Recent successful testing of a redundant IT site for a client got me thinking about what makes a good redundant site or secondary site solution and how to operate it successfully. For our recent test, the primary IT site, which replicates constantly with the secondary site, was shutdown and the secondary site brought up as the live site. Testing of the results included operation of the secondary site (in the role of the primary site) over several weeks of day to day operations and processing end of month financials. The second site was then failed back to the primary site. Approximately 50+ live production servers were involved in the test.

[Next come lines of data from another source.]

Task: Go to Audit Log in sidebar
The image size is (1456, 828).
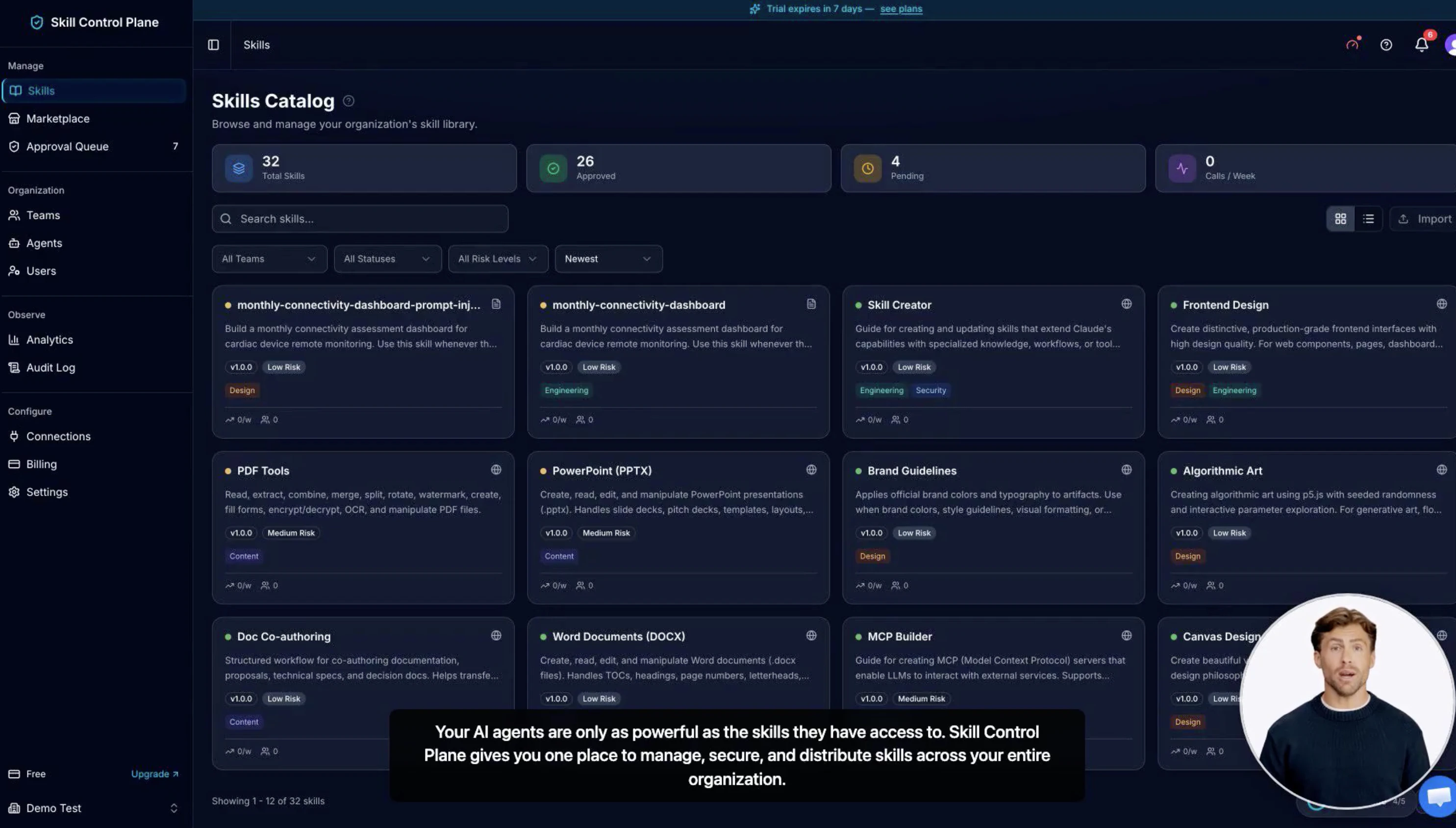Action: pos(50,368)
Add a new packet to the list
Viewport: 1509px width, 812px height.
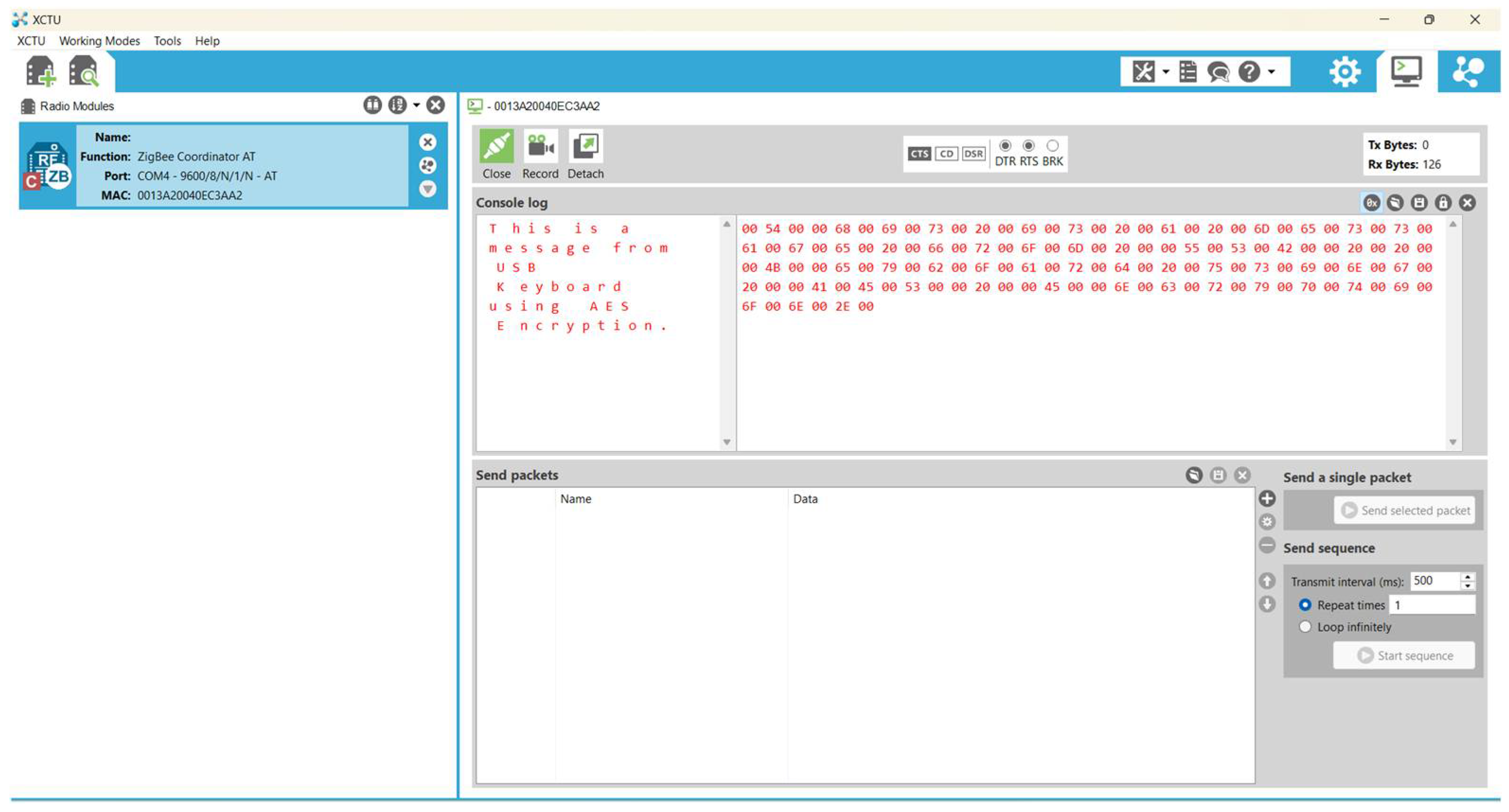1266,499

This comprehensive test of the customer DR site produced the following items to consider in creating a redundant site and testing a failover plan;
The DR document is a living document. Testing every month is expensive. Test once every 3 years and the learnings from the test are forgotten as people move on and circumstances change. We have found 12 months to be the ideal frequency. Each annual test has produced a series of learnings which keeps pace with changes and growth in the environment. Issues and solutions are documented as part of the ongoing plan.
DR infrastructure is for DR
It’s tempting to utilise extra IT resources such as servers and storage other than for the purpose of DR. Production, Development or Financial teams would love to get their hands on more resources. The risk here is that a disaster will occur without warning and require the use of these computing resources. The DR resources have to be a dedicated no-go space for DR purposes only.

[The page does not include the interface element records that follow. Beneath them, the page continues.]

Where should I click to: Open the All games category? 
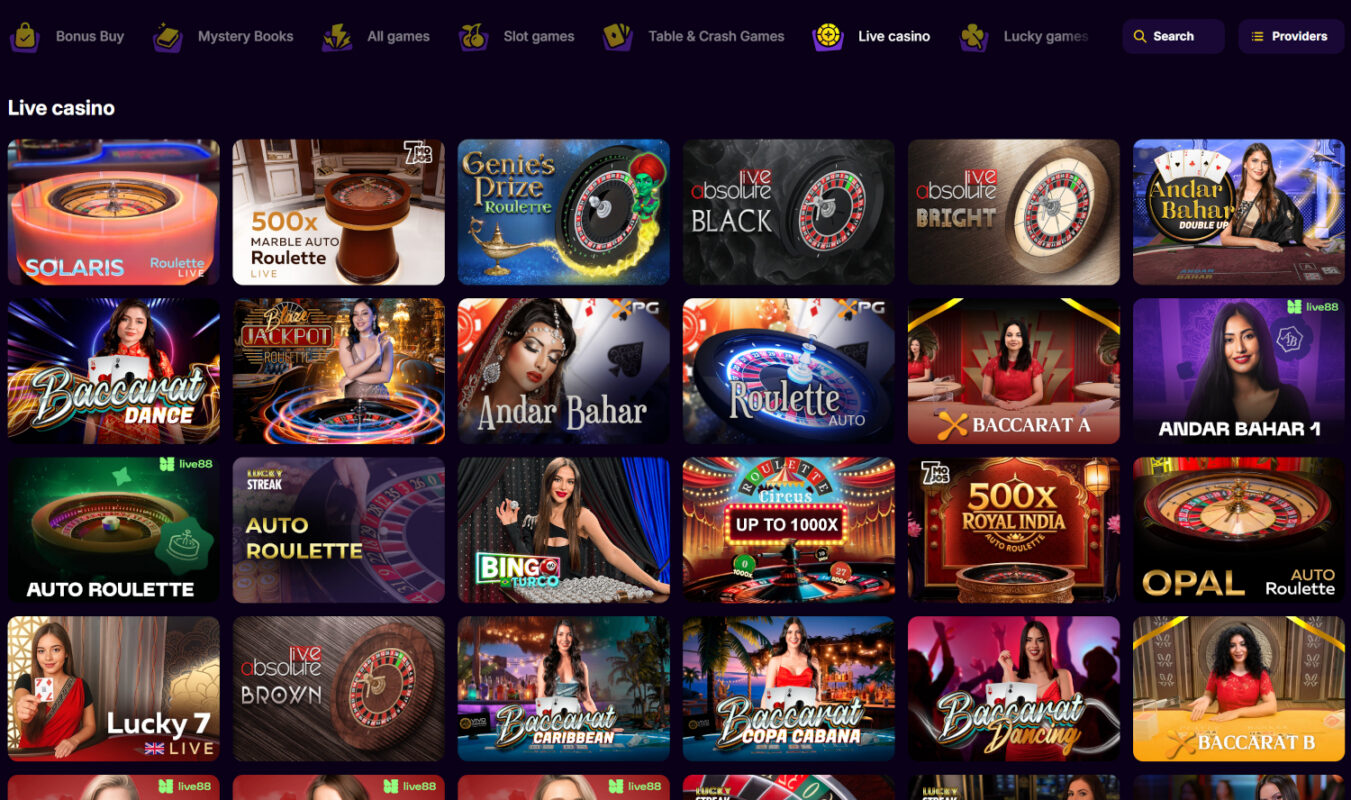pos(376,37)
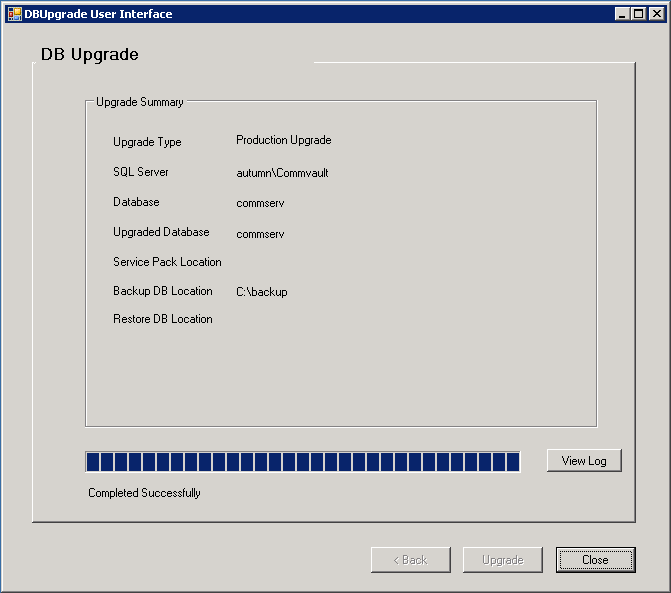
Task: Click the Completed Successfully status text
Action: click(x=144, y=493)
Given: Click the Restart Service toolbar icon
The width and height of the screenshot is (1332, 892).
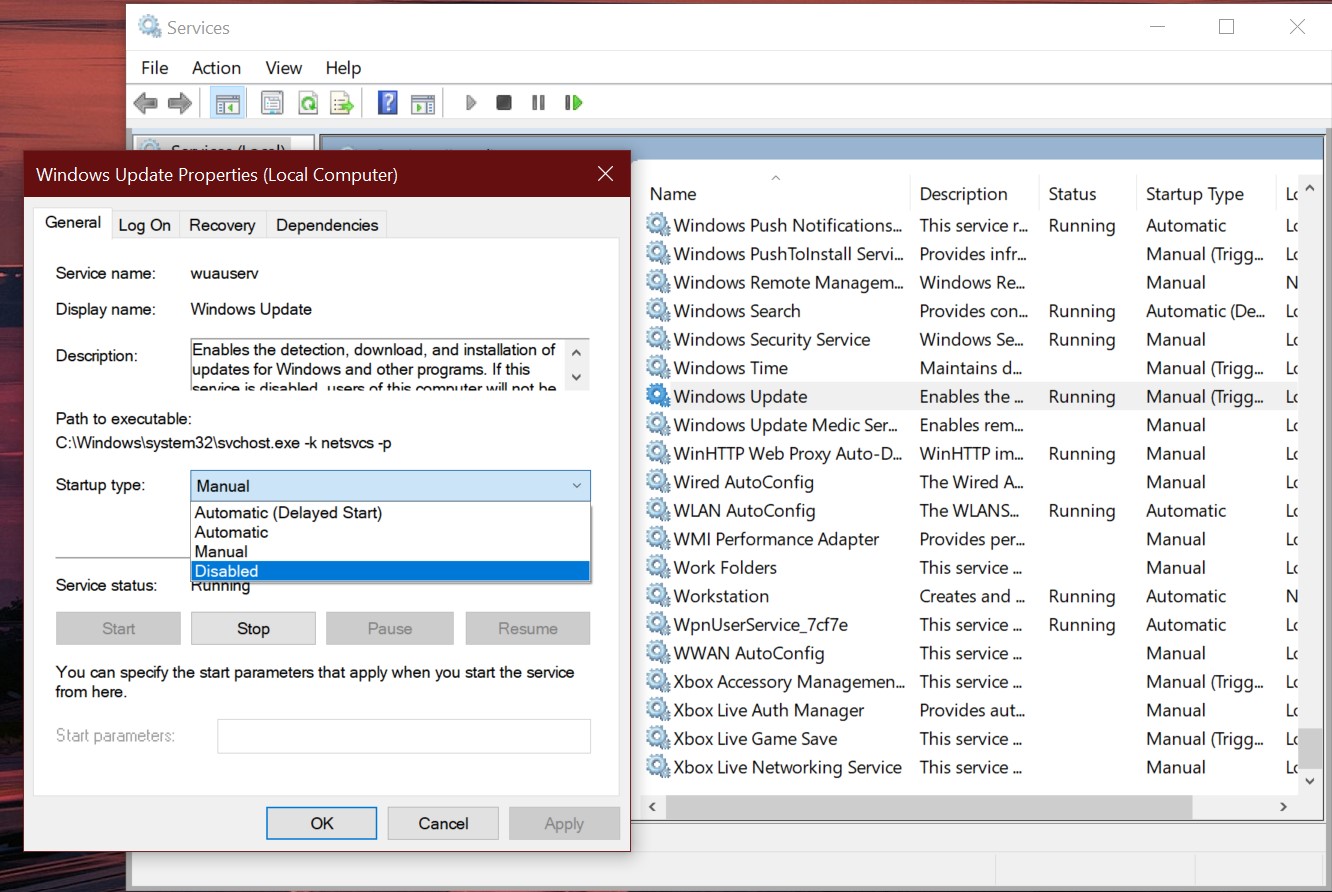Looking at the screenshot, I should point(573,103).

The primary and secondary sites are ideally mirror images of each other. Tools from server virtualisation vendor VMWare allow a virtual server environment to replicate data between sites. Consider how you would replicate items such as USB based software licenses.
A redundant network link which allows the DR site to be available is ideal. Single points of failure are tough to eliminate. Things to consider in the network design are the duplication of firewalls, authentication servers, DMZ servers and cloud based services.
Document the Process
Each DR failover and failback is an opportunity to learn. Systems grow and versions of network and virtualisation software keep marching forward. Personnel change over time. Comprehensive documentation allows each obstacle and its solution to be documented and utilised to enhance the quality and speed of the next recovery, real or test.
Vendor Support, Good Communications
IT systems are made up of hardware and software from multiple vendors. No single vendor, systems integrator, data centre operator or Telco has all the answers. Ensure support for the DR failover test via a rigorous change control process, good communication and clear lines of leadership. A command bridge is a helpful tool to solve issues quickly across multiple stakeholders and providers.
We have explored some aspects of the benefits and operations of a redundant IT site. Benefits can include protection of data and subsequently revenue, safety or reputation. The right combination of business process and technology can create a substantial business benefit and maximise your IT investment.